[Objective]
Print the listing below line for line, changing nothing.

[Information shown]
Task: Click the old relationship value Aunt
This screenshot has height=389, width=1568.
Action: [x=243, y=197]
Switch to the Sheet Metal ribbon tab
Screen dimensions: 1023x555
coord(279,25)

[Output for this task]
Task: Click the old relationship value Aunt
This screenshot has height=389, width=1568.
Action: [x=243, y=197]
Switch to the Sheet Metal ribbon tab
Screen dimensions: 1023x555
coord(279,25)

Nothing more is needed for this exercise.